Ну надо же, Дик Риди сделал мне полновесный комплимент. Стало быть, не сегодня, так завтра пойдет синий снег, ад замерзнет, а черти начнут кататься на коньках, держась за руки, в гармонии со всем гребаным миром.
Ничего этого я Риди не сказал, сам не знаю почему.
— Скорее, просто взрослею, — ответил я вместо этого.
Дик помолчал немного, выбросил окурок в окно, глубоко и искренне наплевав на все истерики "зеленых" по поводу мусора на обочинах, и сказал спокойно:
— Я рад, что ты это осознаешь.
Дальнейший путь до Чикаго мы провели молча, и это было правильно. Дик время от времени смолил свои сигариллы, заставляя меня вздыхать от зависти — просить их я у него не стал, зная, что это не принесет результатов.
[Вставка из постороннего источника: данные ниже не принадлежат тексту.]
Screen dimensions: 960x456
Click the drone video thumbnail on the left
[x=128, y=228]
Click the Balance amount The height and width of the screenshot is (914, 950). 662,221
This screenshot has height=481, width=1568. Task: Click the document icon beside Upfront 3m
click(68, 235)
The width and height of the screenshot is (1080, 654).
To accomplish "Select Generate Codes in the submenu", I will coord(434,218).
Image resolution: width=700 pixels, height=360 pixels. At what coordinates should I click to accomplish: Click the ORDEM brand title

А я глядел на дорогу и представлял себе будущее с Чейсами.
Мелани и Лоуренс пришли ко мне в палату позавчера вечером, когда я, полулежа на кровати, смотрел в окно и считал пролетающих голубей, которых, если верить Доне, подкармливали сотрудники госпиталя.
Я их и не узнал, если честно.
В дверях стояли двое: высокий встрепанный мужик с темными волосами, с тонким типичным лицом деятеля науки, с головой ушедшего в последнюю, и женщина лет тридцати семи-сорока, с собранными в длинный хвост светлыми волосами. Она подправила падающие очки указательным пальцем, и до меня дошло…
Точно так же это делал ее сын. Внимательно смотрел, чуть наклонив голову с русыми волосами, собранными в хвост, и ловил съезжающие очки пальцем.
— Здравствуй, мальчик, — сказала миссис Мелани Чейс, и я понял, что той ночью, когда я лежал в бреду, все-таки она, а не моя мамаша, сидела со мной рядом. От ее объятий, в которые она меня заключила, веяло теплотой и спокойствием.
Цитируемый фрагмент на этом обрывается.